Setelah puas bermaian air saya tertarik ke bawah curug. Walau jalan menuju bawah curug persis agak licin, saya memberanikan diri kesana. Setelah sampai di bawah curug. Wow… Ternyata tinggi sekali. “Pantas saja terjadi gerimis lokal dibawah sini, orang tingginya segitu,” gumam saya pada diri sendiri. Kata kawan saya ketinggian air terjun ini mencapai 80 meter.
Setelah puas dan sedikit ngeri di bawah curug sendiri. Saya kembali ke gazebo. Saya jalan dengan pelan dan hati-hati karena tak memakai alas kaki. Setelah melewati jalan bebatuan menurun yang agak licin, tiba-tiba hujan turun dengan cepatnya. Saya yang awalnya jalan pelan langsung berjengket cepat menuju gazebo.
Sambil menunggu hujan reda, kami beristirahat sambil menyeduh kopi yang kami bawa. Di gazebo yang tidak terlalu besar, kami duduk melingkar. Bercanda dan tertawa bersama. Saling ejek dan saling bergantian nyruput kopi. Lupa tak membawa bekal makanan, lama-lama kamipun mulai lapar. Kami berencana akan membeli makanan di Angkringan Pletuk ketika hujan reda.

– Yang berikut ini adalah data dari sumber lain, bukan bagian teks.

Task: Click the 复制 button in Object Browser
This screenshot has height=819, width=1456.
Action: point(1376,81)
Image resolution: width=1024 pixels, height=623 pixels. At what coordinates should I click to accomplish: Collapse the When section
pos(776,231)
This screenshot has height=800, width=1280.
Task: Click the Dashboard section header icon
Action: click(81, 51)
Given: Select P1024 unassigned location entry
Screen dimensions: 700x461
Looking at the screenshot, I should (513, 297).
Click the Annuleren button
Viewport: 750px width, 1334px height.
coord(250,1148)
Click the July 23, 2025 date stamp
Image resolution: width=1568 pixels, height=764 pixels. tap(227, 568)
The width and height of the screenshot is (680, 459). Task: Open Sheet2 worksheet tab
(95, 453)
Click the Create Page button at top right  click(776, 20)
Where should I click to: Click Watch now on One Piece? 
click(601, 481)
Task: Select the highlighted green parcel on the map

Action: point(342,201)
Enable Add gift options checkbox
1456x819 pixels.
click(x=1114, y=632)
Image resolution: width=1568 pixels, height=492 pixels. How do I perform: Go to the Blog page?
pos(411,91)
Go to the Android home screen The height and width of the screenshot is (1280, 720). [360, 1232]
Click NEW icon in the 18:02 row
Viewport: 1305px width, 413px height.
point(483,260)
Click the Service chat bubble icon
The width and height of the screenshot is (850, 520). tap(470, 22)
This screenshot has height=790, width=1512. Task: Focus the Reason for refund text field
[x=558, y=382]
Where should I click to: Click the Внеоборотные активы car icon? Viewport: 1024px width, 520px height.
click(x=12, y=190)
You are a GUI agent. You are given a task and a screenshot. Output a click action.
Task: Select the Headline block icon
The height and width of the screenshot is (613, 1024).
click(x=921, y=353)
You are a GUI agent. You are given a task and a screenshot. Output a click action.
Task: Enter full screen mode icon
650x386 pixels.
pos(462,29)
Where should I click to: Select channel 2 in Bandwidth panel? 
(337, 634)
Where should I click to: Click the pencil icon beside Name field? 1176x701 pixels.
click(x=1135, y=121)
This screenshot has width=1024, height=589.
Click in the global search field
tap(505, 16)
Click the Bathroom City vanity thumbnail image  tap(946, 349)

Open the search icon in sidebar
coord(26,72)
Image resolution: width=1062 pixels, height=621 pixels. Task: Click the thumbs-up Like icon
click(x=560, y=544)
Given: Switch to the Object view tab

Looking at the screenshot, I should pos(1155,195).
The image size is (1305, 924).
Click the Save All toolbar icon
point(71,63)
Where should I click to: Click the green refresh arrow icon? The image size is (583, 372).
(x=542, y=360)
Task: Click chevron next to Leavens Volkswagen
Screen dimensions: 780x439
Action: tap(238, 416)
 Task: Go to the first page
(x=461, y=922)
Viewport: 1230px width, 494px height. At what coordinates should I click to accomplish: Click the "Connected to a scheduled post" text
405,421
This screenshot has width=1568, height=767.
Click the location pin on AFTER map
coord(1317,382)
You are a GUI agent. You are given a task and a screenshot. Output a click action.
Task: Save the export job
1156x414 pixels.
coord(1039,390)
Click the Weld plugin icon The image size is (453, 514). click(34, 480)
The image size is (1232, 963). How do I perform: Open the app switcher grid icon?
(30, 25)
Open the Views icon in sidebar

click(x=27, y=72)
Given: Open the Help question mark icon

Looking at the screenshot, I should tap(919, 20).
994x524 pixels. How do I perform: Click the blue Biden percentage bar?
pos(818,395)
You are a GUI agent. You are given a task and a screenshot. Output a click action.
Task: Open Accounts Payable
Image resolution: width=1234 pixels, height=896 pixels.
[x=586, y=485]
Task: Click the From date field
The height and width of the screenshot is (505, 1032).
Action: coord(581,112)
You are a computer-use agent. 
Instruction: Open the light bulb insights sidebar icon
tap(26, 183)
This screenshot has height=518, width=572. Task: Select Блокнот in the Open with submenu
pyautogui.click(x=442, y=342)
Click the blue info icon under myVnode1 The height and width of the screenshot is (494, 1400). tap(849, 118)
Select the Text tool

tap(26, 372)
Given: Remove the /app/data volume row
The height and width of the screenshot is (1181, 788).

Kopi yang diseduh sudah habis. Mulut mulai pegal, karena tertawa pingkal dari tadi. Saat yang ditunggu akhirnya tiba. Yaitu Hujan mulai mereda. Bergegaslah kami berkemas dan menuju Angkringan Pletuk. Kami berjalan agak cepat dan hati-hati karena jalannya menurun. Saat sampai di angkirngan, ternyata angkringannya tutup kata si pengelola curug. Hanya ada kompor dan piranti dapur yang tersedia disitu. Dua dari kami akhirnya menarik iuran untuk membeli cemilan diwarung terdekat. Sambil nunggu cemilan, salah seorang kawan mengusulkan untuk menyeduh kopi lagi. Banyak kopi kan. Terang saja, karena salah satu dari kami adalah juragan kopi. Sungguh, nikmat Tuhanmu yang mana yang kamu dustakan. Muehehehek… Lalu kawan saya yang juragan kopi itu menyeduh kopi dengan dibantu pengelola curug.
Ketika kawan saya menyeduh kopi. Saya mencoba menanyakan hal-hal seputar Curug Pletuk dengan pengelola lain yang menemani kami duduk.
“Mas nama Curug Pletuk itu maksudnya apa si?” tanya saya pada Mas Sugeng, salah satu pengelola yang berkenalan dengan saya.
“Nama Pletuk sendiri menurut sesepuh desa yaitu gunung yang di tumpuk-tumpuk dan curug adalah air terjun” jawab Mas Sugeng.
Kopi telah selesai diseduh, obrolan pun terus berlanjut. Obrolan yang awalnya hanya berdua menjadi obrolan bersama. Canda dan tawa mulai melebur dalam obrolan kami dengan pengelola curug. Saya juga sempat menanyakan sejak kapan Curug Pletuk ini dibangun sebagai destinasi wisata, maksud dari nama-nama disetiap gazebo, tentang homestay atau pemondokan yang bisa disewa dan masih banyak pertanyaan yang saya tanyakan kepada Mas Sugeng.
Kopi yang diseduh tinggal sedikit. Cemilanpun tinggal bungkusnya. Mengingat waktu sudah sore. Kami memutuskan pulang. Sebelum pulang, kami merapikan warung terlebih dahulu. Setalah dirasa rapi, kami berpamitan dan beranjak pulang.